Raquel Ciuvalschi Maia scite author profile

Multidrug resistance to chemotherapy is a major obstacle in the treatment of cancer patients. The best characterised mechanism responsible for multidrug resistance involves the expression of the MDR-1 gene product, P-glycoprotein. However, the resistance process is multifactorial. Studies of multidrug resistance mechanisms have relied on the analysis of cancer cell lines that have been selected and present cross-reactivity to a broad range of anticancer agents.
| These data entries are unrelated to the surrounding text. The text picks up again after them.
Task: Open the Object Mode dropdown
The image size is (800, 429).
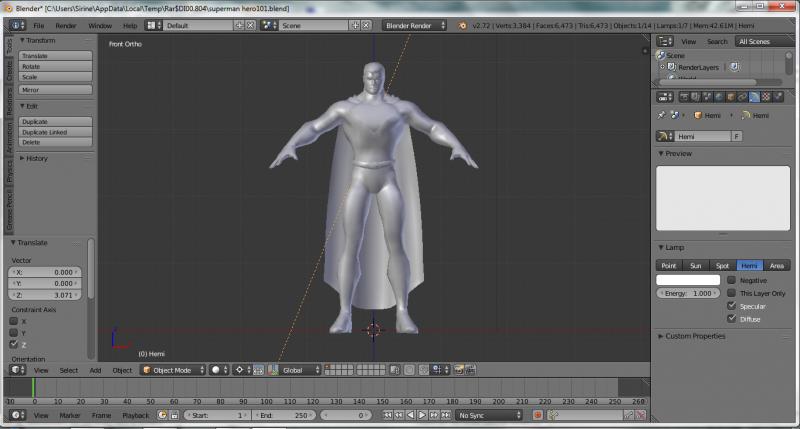Action: 173,370
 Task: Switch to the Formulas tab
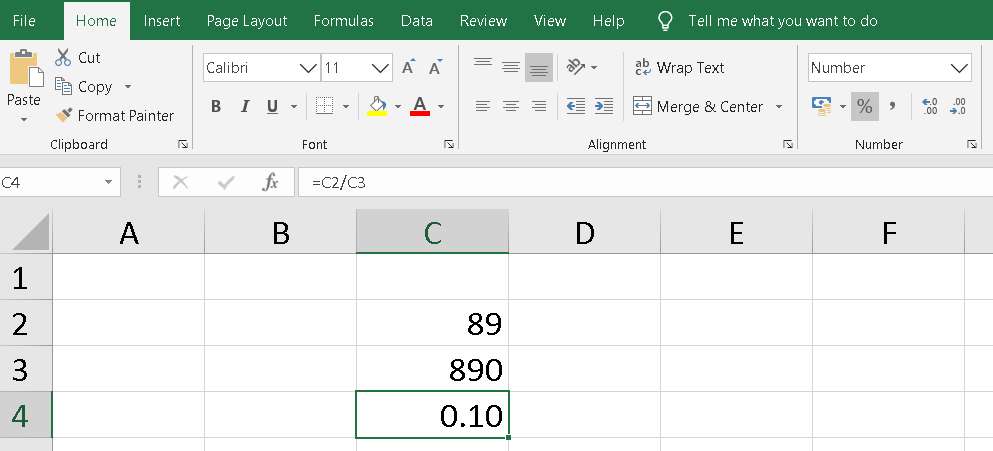pos(343,20)
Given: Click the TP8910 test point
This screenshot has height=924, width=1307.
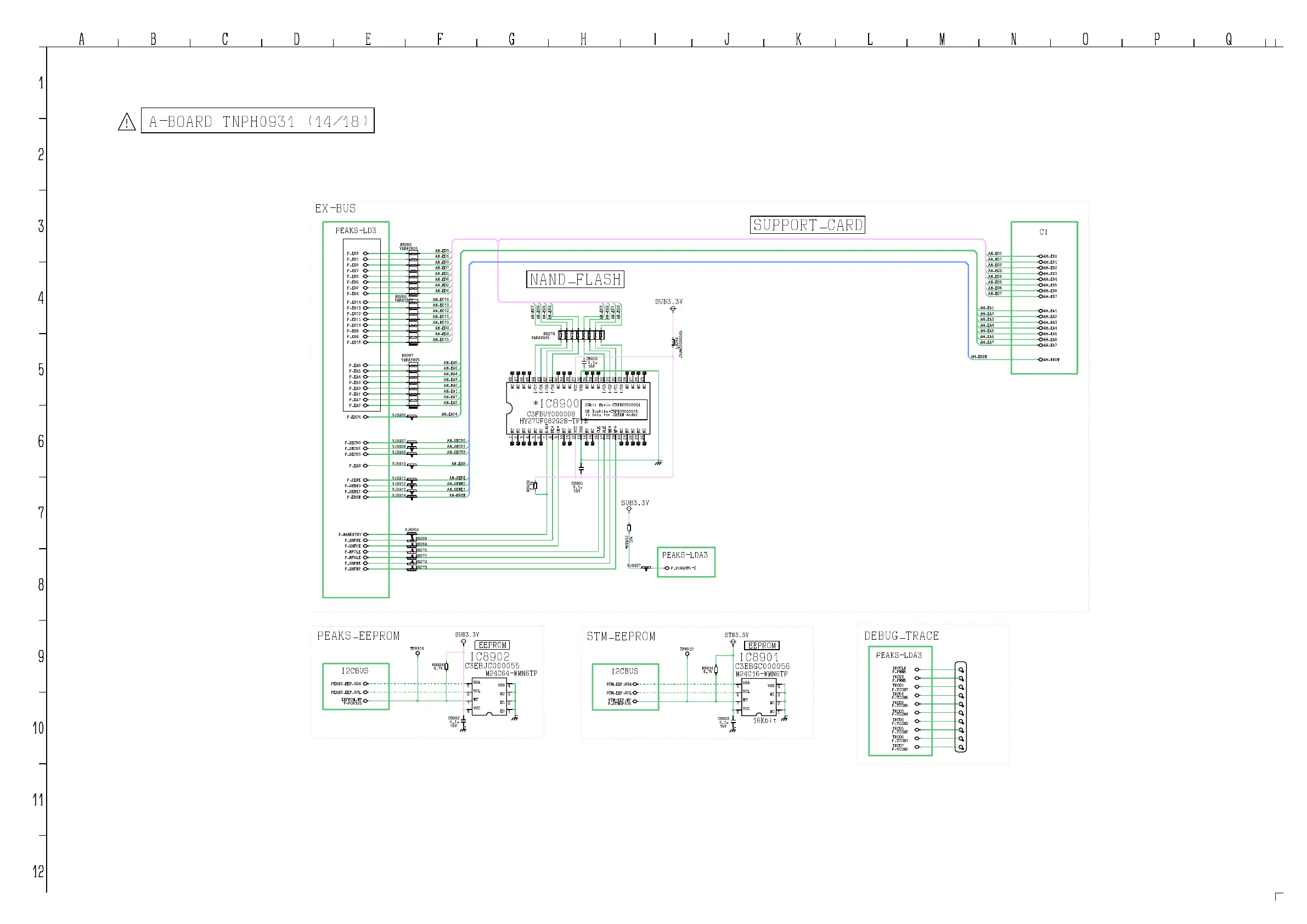Looking at the screenshot, I should pos(417,653).
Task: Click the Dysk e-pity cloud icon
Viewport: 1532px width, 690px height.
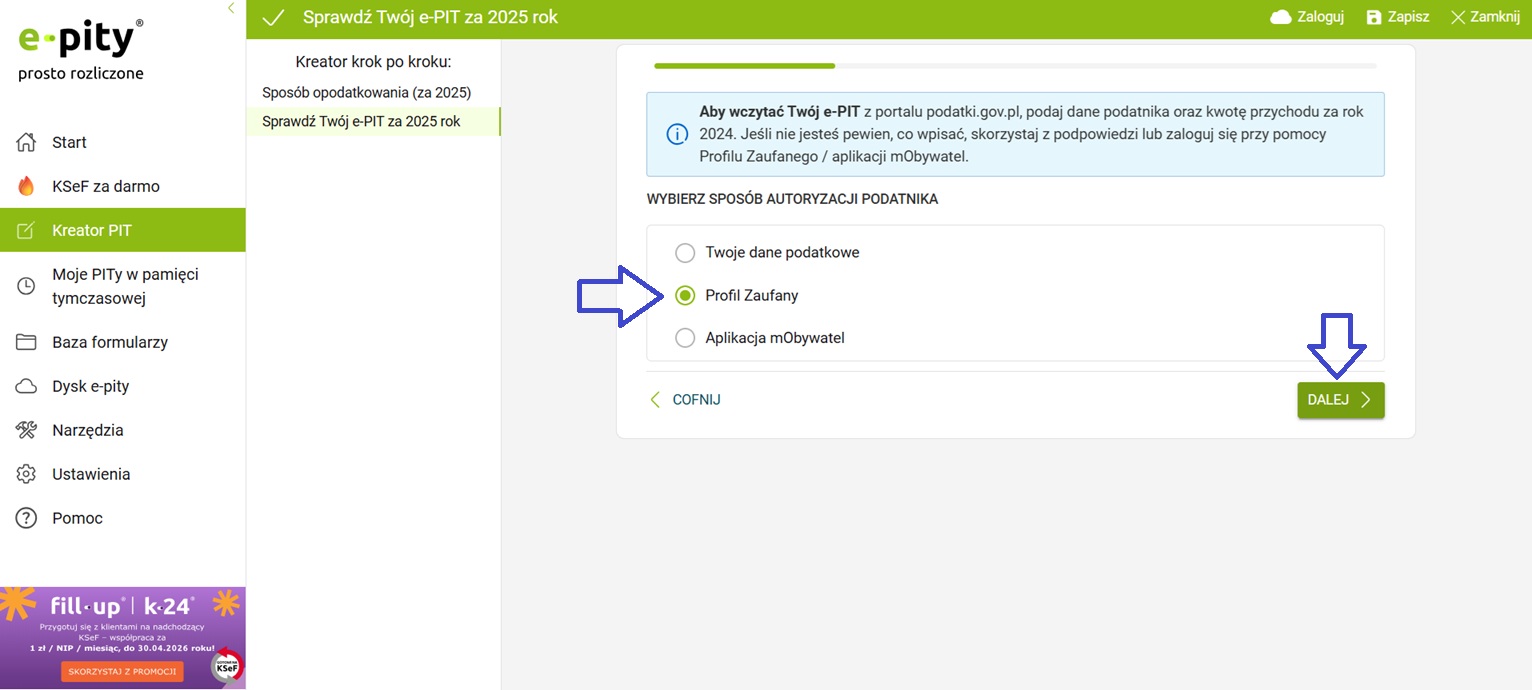Action: pos(27,386)
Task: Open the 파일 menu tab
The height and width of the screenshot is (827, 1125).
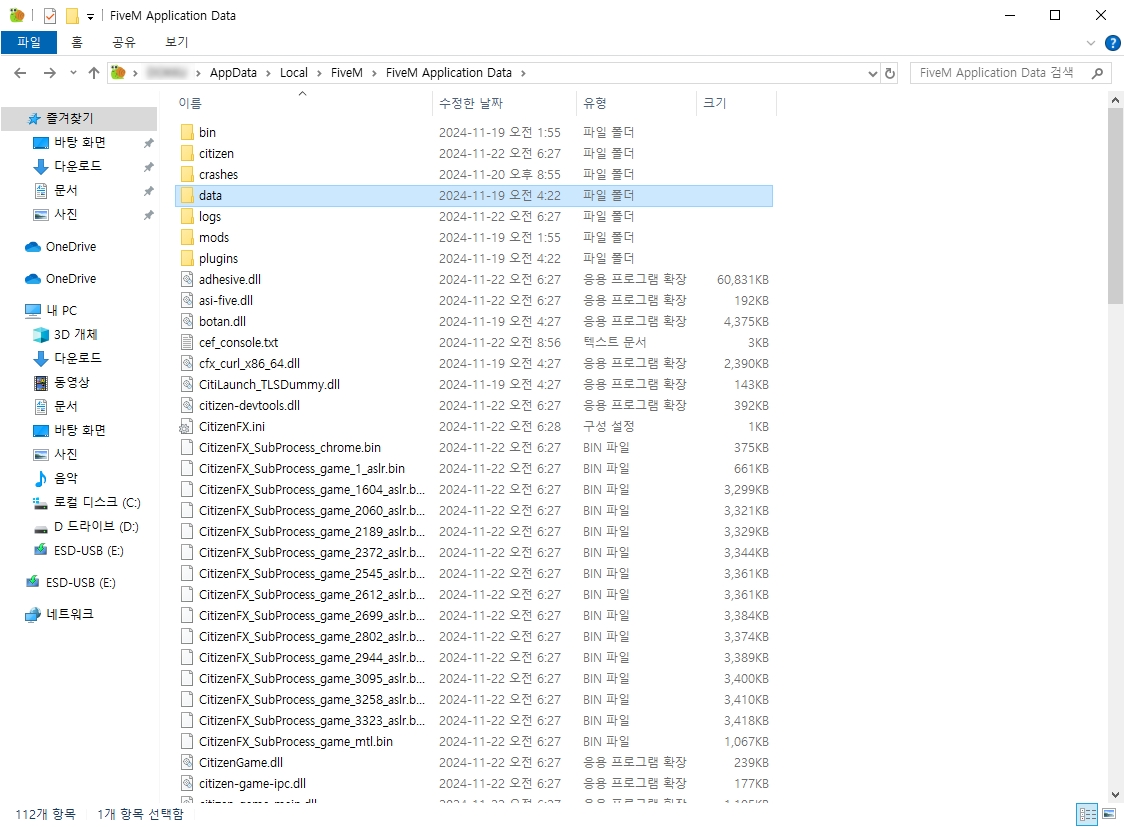Action: [x=29, y=42]
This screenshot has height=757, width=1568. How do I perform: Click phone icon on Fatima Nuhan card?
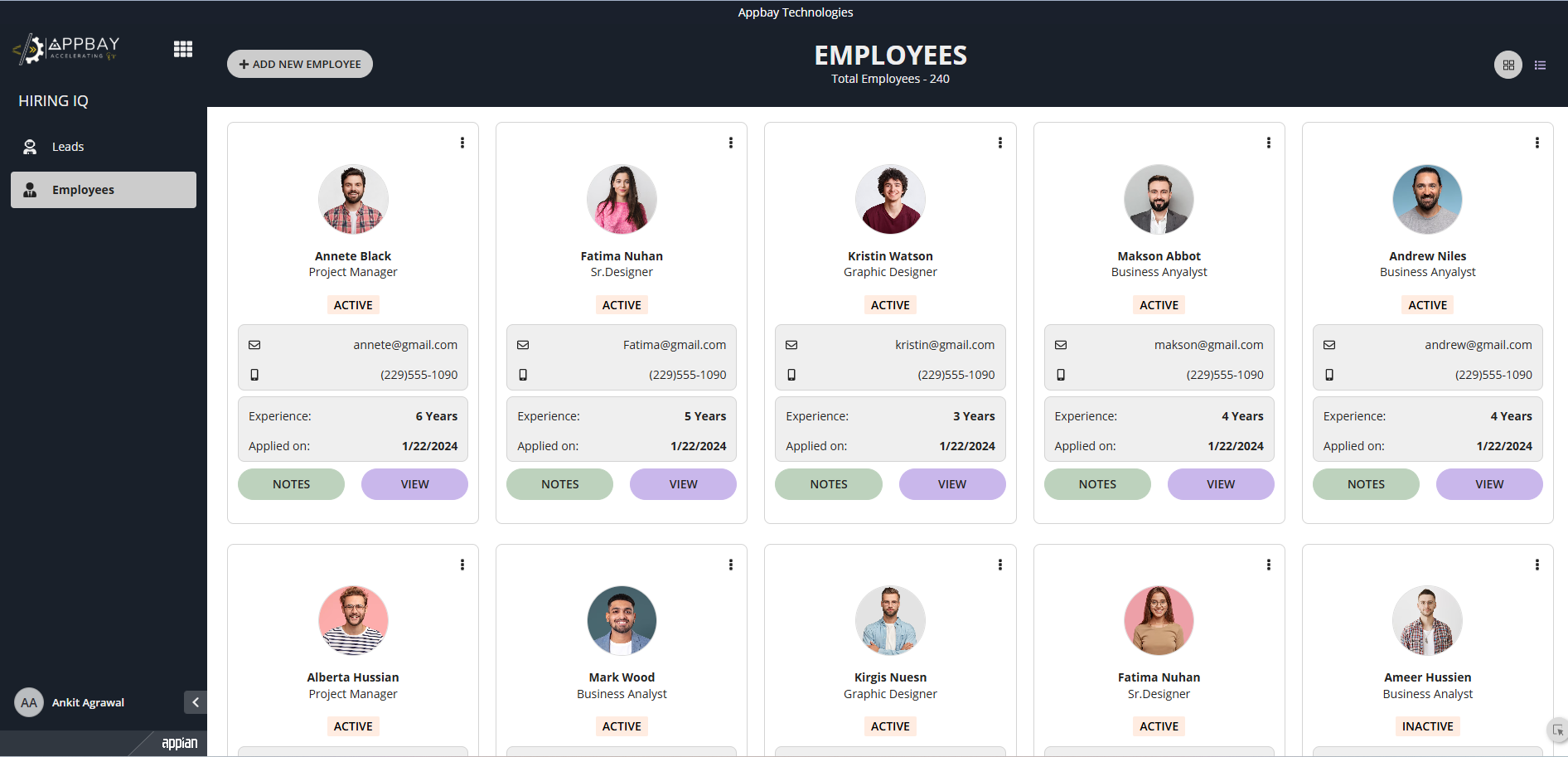click(x=523, y=375)
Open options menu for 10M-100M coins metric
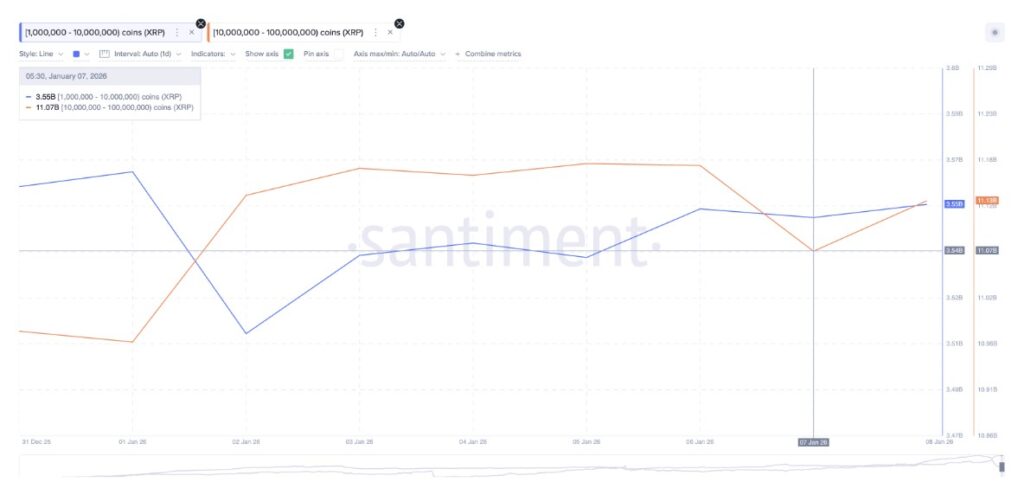1024x495 pixels. click(376, 32)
This work characterises a multidrug resistant cell line, originally selected for resistance to the Vinca alkaloid vincristine and derived from the human erythroleukaemia cell K562. This cell line, named Lucena 1, overexpresses P-glycoprotein and have its resistance reversed by the chemosensitisers verapamil, trifluoperazine and cyclosporins A, D and G. Furthermore, we demonstrated that methylene blue was capable of partially reversing the resistance in this cell line. On the contrary, the use of 5-fluorouracil increased the resistance of Lucena 1. In addition to chemotherapics, Lucena 1 cells were resistant to ultraviolet A radiation and hydrogen peroxide and failed to mobilise intracellular calcium when thapsigargin was used. Changes in the cytoskeleton of this cell line were also observed.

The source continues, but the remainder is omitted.